Family Planning in the Great Tit (Parus Major): Optimal Clutch Size as Integration of Parent and Offspring Fitness

Abstract

AbstractFitness variations due to natural variation in the size of the first clutch and its laying date were estimated using Fisher's reproductive value for both the clutch (Vc) and the parent (Vp) in a population of great tits. In order to test the hypothesis that individual birds maximize their reproductive value by the choice of clutch size, artificial variation in brood size was introduced and the consequences in terms of reproductive value estimated. Maximal Vc, computed on the basis of natural variation in clutch size, occurred at a clutch size of 15.2, and increased slightly with laying date (Fig. 1A) Vp increased with natural variation in clutch size and decreased with date (Fig. 1B). The total reproductive value V (= Vc+Vp) was maximal at a clutch size of 15.4 (Fig. 1C), substantially higher than the population mean clutch size (9.2).
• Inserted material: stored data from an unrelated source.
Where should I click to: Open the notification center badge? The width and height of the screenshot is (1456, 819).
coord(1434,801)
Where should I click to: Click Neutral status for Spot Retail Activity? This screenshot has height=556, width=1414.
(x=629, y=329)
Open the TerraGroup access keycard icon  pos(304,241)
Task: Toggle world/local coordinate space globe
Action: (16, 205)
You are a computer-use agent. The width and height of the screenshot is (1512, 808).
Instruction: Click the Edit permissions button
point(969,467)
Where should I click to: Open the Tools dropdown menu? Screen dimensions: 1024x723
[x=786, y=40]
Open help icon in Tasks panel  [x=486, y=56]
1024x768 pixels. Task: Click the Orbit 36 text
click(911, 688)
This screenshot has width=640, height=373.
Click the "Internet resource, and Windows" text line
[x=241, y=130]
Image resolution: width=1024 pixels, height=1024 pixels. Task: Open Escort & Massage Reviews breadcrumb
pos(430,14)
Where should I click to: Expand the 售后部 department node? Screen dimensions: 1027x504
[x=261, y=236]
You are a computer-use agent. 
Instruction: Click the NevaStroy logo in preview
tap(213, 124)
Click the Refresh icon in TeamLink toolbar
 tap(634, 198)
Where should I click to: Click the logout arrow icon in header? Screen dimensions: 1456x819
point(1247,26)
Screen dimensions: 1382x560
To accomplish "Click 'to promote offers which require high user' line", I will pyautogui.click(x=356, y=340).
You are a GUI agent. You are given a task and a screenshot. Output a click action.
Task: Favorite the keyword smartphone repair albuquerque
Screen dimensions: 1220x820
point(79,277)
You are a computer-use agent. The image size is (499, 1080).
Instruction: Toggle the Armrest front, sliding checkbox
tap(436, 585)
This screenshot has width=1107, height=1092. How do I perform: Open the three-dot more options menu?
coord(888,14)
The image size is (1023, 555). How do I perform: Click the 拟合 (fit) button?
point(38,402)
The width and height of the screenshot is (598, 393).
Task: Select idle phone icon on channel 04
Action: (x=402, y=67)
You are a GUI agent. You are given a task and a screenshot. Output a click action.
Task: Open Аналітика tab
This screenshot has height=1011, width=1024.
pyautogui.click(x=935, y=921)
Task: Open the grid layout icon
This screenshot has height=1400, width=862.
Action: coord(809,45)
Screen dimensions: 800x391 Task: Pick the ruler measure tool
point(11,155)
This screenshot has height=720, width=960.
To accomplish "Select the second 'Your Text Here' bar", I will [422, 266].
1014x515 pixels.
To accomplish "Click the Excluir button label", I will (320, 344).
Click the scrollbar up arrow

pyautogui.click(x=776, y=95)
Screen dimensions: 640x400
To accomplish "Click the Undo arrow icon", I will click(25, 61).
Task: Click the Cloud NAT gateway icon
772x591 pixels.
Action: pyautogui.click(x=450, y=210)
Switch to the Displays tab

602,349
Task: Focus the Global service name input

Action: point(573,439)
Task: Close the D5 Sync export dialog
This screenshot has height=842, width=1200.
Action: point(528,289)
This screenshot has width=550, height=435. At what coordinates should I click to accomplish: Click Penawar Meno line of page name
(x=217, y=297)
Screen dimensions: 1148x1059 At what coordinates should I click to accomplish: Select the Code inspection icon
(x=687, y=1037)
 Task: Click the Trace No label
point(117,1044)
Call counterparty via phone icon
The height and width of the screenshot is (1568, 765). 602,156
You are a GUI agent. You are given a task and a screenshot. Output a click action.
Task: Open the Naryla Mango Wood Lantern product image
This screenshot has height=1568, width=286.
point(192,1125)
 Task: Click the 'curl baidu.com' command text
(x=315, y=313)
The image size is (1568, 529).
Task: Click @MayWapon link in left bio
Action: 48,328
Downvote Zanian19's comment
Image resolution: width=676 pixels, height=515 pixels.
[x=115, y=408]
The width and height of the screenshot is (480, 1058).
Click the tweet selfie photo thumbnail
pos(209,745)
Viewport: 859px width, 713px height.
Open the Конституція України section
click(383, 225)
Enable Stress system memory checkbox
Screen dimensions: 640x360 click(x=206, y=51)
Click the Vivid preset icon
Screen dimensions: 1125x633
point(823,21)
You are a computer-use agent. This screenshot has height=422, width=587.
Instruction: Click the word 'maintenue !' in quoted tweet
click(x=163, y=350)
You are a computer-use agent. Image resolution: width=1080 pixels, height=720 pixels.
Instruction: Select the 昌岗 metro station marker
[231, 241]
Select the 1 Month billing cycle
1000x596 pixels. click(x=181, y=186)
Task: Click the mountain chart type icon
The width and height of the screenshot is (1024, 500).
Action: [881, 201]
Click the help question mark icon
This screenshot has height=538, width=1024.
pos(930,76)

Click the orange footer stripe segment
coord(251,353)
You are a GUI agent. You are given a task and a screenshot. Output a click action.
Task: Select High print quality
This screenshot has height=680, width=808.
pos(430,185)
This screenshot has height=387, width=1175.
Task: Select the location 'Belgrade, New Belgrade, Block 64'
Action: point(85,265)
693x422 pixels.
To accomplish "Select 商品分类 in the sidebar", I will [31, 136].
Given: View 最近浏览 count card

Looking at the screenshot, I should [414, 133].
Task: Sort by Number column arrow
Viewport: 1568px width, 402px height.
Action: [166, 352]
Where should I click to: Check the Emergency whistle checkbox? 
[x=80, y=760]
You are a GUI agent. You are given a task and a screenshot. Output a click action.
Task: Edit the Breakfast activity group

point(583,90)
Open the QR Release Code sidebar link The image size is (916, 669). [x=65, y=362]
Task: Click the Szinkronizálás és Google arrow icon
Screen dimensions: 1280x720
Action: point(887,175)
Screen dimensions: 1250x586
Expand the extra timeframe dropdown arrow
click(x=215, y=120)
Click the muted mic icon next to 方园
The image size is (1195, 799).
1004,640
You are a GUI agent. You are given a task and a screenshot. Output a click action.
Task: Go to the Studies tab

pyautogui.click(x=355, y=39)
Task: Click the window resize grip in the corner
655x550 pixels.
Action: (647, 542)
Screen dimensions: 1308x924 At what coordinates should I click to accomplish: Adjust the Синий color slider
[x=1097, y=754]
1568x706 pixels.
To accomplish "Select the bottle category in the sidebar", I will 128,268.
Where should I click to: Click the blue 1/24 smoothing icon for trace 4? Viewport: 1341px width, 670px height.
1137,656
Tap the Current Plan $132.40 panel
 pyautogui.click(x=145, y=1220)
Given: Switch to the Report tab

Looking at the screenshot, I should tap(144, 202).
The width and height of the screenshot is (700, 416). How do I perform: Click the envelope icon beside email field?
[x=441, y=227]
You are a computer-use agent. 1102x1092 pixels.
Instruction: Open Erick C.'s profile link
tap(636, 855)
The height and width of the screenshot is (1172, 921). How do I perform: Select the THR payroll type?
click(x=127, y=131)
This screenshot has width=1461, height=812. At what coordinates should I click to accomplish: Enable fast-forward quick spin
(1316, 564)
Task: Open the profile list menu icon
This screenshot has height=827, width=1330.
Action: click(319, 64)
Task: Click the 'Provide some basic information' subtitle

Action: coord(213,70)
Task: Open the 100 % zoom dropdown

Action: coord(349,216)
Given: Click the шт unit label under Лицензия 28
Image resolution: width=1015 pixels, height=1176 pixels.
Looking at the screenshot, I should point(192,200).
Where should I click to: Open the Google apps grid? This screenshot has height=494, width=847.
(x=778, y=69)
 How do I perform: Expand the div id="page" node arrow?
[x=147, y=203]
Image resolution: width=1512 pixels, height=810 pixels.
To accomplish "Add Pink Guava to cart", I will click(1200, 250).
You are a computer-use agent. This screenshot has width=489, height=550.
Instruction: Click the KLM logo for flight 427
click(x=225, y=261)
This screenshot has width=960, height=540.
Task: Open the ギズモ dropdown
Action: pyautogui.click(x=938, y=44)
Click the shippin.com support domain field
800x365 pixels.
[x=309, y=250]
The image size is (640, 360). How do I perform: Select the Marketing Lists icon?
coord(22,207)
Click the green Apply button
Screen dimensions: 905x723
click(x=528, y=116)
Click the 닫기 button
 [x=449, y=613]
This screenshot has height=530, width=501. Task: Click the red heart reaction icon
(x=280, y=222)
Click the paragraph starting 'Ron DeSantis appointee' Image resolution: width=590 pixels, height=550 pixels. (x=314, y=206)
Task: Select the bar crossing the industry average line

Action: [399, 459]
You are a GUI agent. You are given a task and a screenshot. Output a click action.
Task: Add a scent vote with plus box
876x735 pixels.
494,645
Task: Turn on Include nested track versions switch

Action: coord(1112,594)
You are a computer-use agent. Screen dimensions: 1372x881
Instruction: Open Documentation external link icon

The components of the reproductive value of the clutch (Vc) that were negatively affected by manipulation were the survival of the nestlings and the recruitment rate. The reproductive value of the parent (Vp) was negatively affected only through the probability of having a second clutch. Maximal Vc computed on basis of artificial variation in clutch size, occurred at a clutch size of 10.0, and also increased with date (Fig. 1D). Vp decreased with artificial variation in clutch size (Fig. 1E causing the clutch size maximising reproductive value V to shift to a value of 9.4 (Figs 1F, 3), very close to the population mean clutch size (9.2). It is concluded that the majority of great tits produces the number of eggs (9-10) that maximizes their individual fitness, even though those individual birds laying 15 eggs have the highest reproductive value in the population. The fact that birds laying very large clutches have the highest reproductive value points in the direction of a selection pressure towards larger clutches. Yet, over the last 30 years clutch sizes have not increased in the study population. This apparent contradiction is discussed. Either no genetic variation in clutch size is involved, or a complex polymorphism exists.